▸ **Exercise aim**
Going through the records that follow, please count the lines with "dimensions" in them and give only the count.

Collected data
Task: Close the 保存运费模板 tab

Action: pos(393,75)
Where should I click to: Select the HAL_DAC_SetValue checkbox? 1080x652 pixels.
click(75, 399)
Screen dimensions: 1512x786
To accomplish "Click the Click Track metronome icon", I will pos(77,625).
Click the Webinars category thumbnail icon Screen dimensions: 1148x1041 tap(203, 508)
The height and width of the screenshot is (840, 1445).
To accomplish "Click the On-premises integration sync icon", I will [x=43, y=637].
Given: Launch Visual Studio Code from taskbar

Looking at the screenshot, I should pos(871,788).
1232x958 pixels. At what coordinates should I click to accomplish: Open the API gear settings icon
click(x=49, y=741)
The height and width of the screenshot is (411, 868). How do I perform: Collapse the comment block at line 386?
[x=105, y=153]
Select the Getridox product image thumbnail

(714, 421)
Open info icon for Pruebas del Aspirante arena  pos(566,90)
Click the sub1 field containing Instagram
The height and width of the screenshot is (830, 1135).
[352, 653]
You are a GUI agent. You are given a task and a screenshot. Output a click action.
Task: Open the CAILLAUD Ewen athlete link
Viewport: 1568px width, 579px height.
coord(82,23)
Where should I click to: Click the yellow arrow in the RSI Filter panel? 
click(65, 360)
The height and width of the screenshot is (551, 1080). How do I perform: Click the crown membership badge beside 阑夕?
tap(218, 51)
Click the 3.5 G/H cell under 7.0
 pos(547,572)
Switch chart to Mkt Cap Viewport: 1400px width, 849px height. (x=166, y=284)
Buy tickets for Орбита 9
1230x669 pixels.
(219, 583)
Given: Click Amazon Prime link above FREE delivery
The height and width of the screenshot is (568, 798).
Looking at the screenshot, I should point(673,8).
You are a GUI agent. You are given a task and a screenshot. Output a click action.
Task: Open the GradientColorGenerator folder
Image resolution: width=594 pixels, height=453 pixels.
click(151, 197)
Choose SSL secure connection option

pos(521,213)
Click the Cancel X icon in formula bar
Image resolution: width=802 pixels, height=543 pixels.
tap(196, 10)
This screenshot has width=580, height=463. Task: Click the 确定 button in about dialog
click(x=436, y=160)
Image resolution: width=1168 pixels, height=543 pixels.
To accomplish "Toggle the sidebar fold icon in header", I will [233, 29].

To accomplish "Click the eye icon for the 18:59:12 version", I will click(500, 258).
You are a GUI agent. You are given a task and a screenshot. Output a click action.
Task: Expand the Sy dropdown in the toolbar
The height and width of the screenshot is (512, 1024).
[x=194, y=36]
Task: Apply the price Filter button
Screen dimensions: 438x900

▸ **Response area**
3